Il y en a eu bien sûr un qui n'a pas eu besoin de cette mise au point pour continuer à se moquer de moi et me surnommer « Pousse de soja » avec ce sourire aigre et moqueur – devinez donc de qui il s'agit. Je ne vais pas m'en plaindre. Je me serais senti très gêné vis-à-vis de tout le monde s'ils s'étaient mis à me parler du bout des lèvres et attendre que je leur donne des ordres. D'ailleurs, je n'en aurais pas été capable. Je suis après tout le cadet de la Congrégation toutes catégories confondues et je ne me serais certainement pas vu me comporter comme l'horrible personne qu'est mon mentor. C'est pour cette raison que l'esprit d'équipe chez les Exorcistes s'est autant renforcé. Même aujourd'hui, il arrive encore que Lavi, Lenalee ou Krory me fasse une remarque sur la façon dont je me comporte parfois – oh rien de bien méchant mais quand Kanda s'amuse un peu trop avec mes nerfs, par exemple – sur un ton tout à fait amical.
Puisque je parle de mes camarades… je les envie. Ils sont tous partis en mission de plus ou moins longue durée et je me retrouve à peu près seul dans ce qui est devenu notre nouveau quartier général. Je reste dans ma chambre, parce que je n'ai pas vraiment le goût à me promener dehors. Certes, mon pays natal m'a manqué mais je ne peux pas m'empêcher de ressentir un peu d'amertume et beaucoup de nostalgie en marchant dans les rues londoniennes, sans doute à cause des souvenirs qui y sont rattachés. Et puis, par extension, tout ce qui est arrivé avec l'Arche, les réponses que refuse de me donner mon maître, mes doutes quant à Mana et le clan Noah ; tout ceci est encore confus dans ma tête et douloureux à la réflexion. Alors je prends mon mal en patience, allongé sur mon lit, un livre poussiéreux aux pages jaunies entre les mains – prêté par Bookman « pour tuer le temps ». Je fais à peine attention à ce que je lis, l'esprit en réalité trop préoccupé pour apprécier la lecture et en retenir quoi que ce soit.
Les mots s'alignent les uns à la suite des autres mais ne font pas sens. En désespoir de cause, je couvre mes yeux avec le livre encore ouvert et m'éloigne dans mes pensées.

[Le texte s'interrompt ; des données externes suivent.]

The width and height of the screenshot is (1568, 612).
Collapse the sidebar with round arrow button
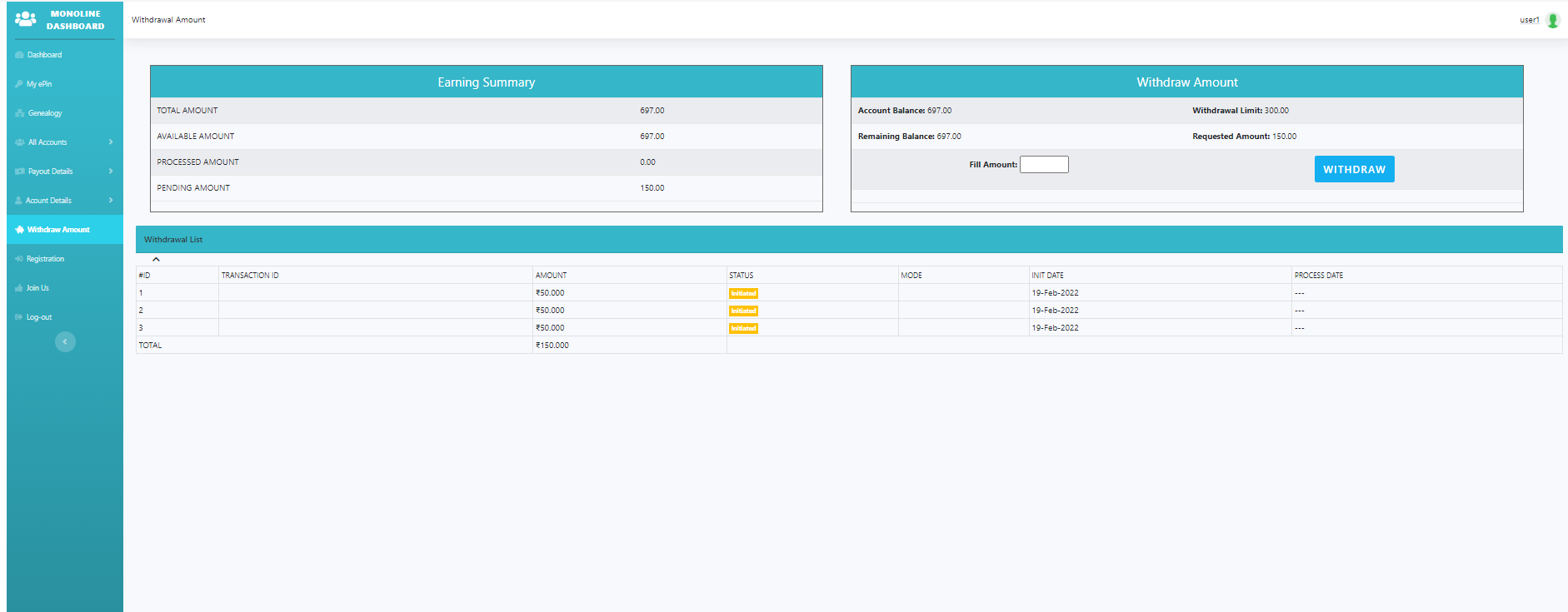[65, 341]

J'ai envie de parler à quelqu'un. Même ce Japonais grognon ferait l'affaire. Juste… entendre une voix familière et pouvoir y répondre. Ne pas me sentir seul. Je soupire bruyamment, à la fois d'agacement et de lassitude. Qu'est-ce qui pouvait bien passer par la tête de Komui quand il a décidé que j'avais besoin de me reposer un nombre minimum de jours ?! Je me doute bien que c'est en rapport avec le fait que mon Innocence a tendance à prendre le contrôle de mon corps quand je n'ai plus la force de remuer le petit doigt pour continuer de me battre mais tout de même, ça va faire trois jours que je suis là-dedans, à m'ennuyer d'une simple présence humaine autre que celle de Jerry. Le babillage de Lavi, mes disputes avec Kanda, les mots chaleureux de Lenalee, les exclamations admiratives de Krory… je donnerais cher pour les retrouver… Enfin, je suppose que quand je pourrai enfin repartir en mission après avoir fait mon quota de jours de repos, je n'aurai pas l'occasion de m'ennuyer.
Je me lève paresseusement et vais jusqu'à la fenêtre. Une chose que j'aime regarder dans mes soirées d'inactivité forcée est le paysage que je peux voir à la nuit tombée. Les lumières de la ville qui se mêlent à celle de la lune, les formes sombres des bâtiments se détachant à peine de l'horizon et l'eau de la Tamise qui miroite sous les lampadaires. Londres plongée dans les ténèbres a un côté à la fois fantomatique, inquiétant et apaisant. On a le regard attiré par les quelques points clairs qui donnent l'impression de vaciller et menacent d'être engloutis à tout moment par l'obscurité. Ils me font penser à nous autres Exorcistes. Tout comme ces petites lumières, nous jouons avec la noirceur et mettons jusqu'à nos existences en jeu dans ce combat dont l'issue demeure inconnue. Je repense aussi à ceux qui sont morts ; Suman, Daisya, tous les membres de la Section Scientifique lors de l'attaque de Lulubell… et j'ai l'impression que le fait que je sois toujours vivant est d'une insolence extrême.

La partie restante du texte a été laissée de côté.